═══ Data section

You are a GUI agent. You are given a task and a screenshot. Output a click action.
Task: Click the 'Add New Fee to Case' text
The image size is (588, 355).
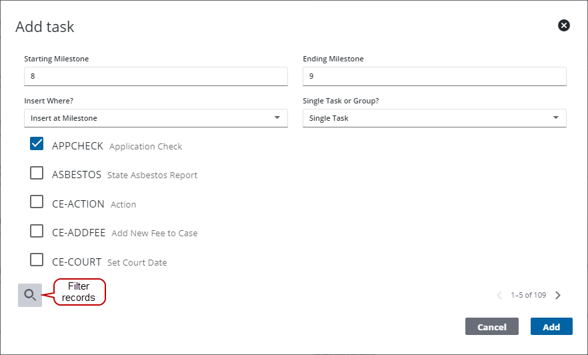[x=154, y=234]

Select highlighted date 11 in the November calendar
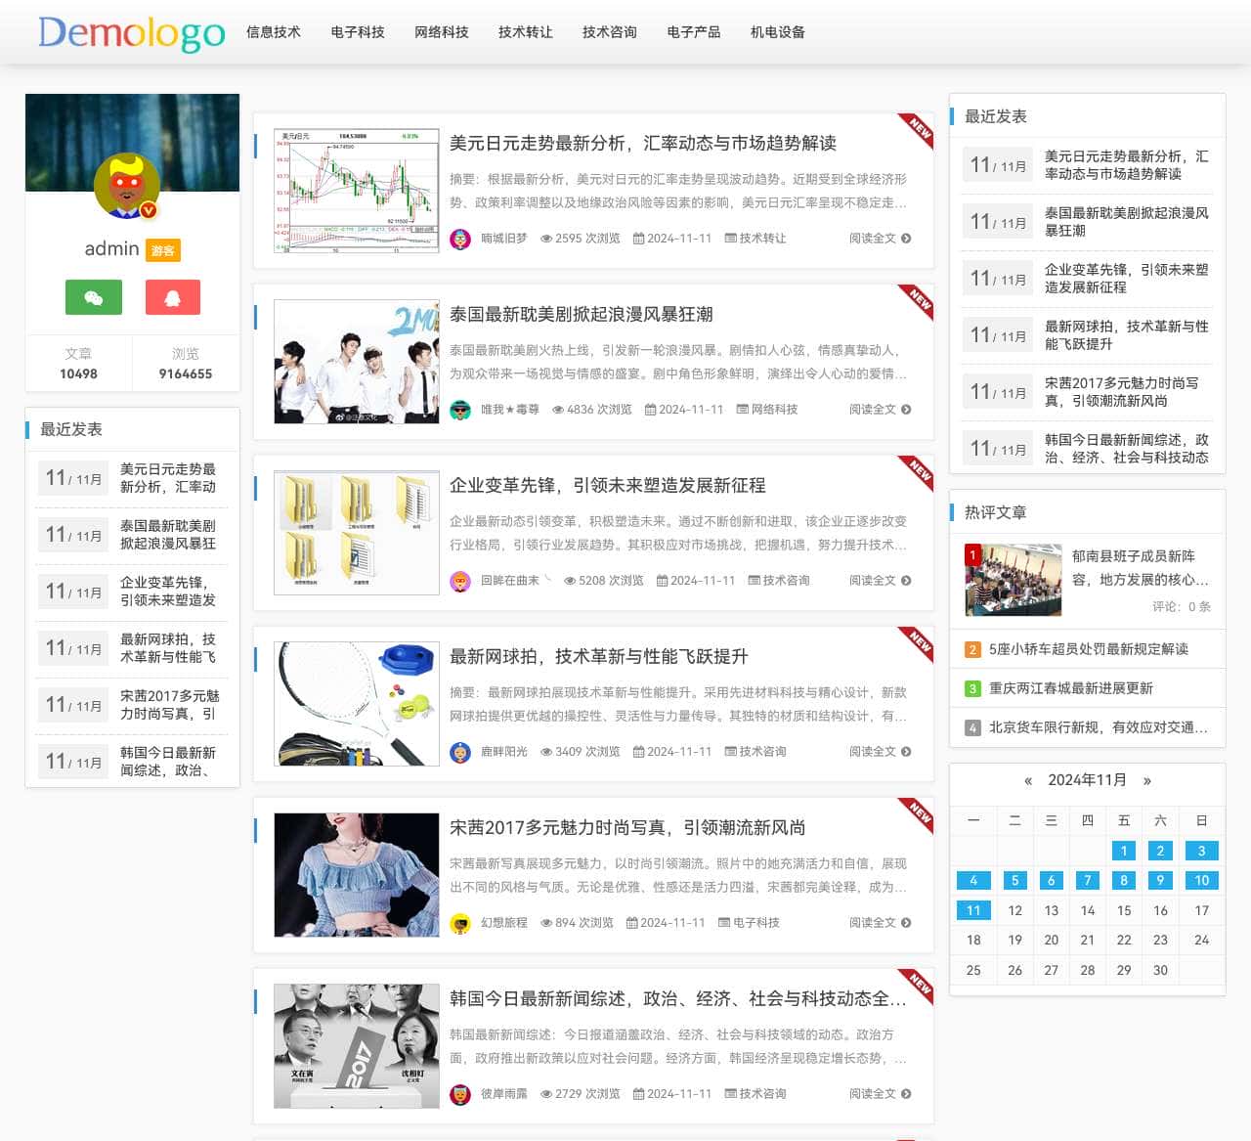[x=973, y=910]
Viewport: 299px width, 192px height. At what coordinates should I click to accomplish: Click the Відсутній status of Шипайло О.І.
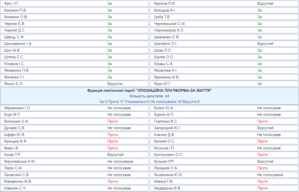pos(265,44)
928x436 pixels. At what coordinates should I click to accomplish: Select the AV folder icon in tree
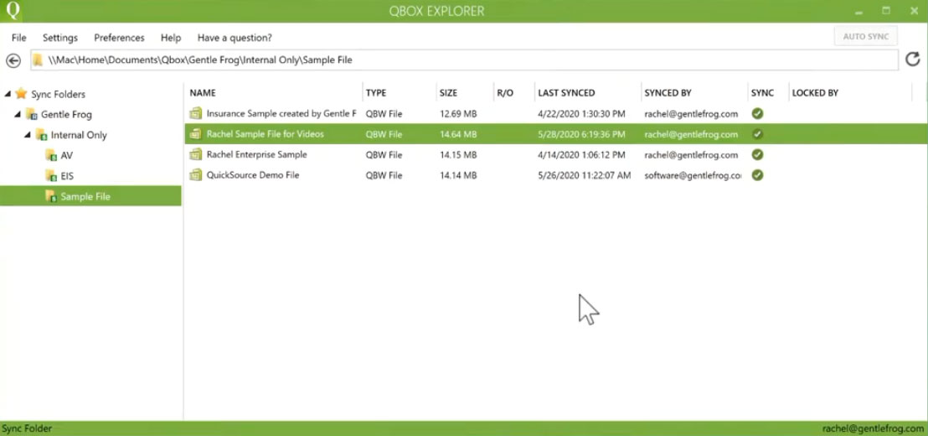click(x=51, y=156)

══════

> [Activity] In the copy, leave out the pictures and restate the records exactly.

> [Result for this exercise]
You are a GUI agent. You are given a task and a screenshot. Output a click action.
Task: Click the 'Add New Fee to Case' text
The image size is (588, 355).
[x=154, y=234]

Select highlighted date 11 in the November calendar
[x=973, y=910]
Viewport: 299px width, 192px height. At what coordinates should I click to accomplish: Click the Відсутній status of Шипайло О.І.
pos(265,44)
928x436 pixels. At what coordinates should I click to accomplish: Select the AV folder icon in tree
click(x=51, y=156)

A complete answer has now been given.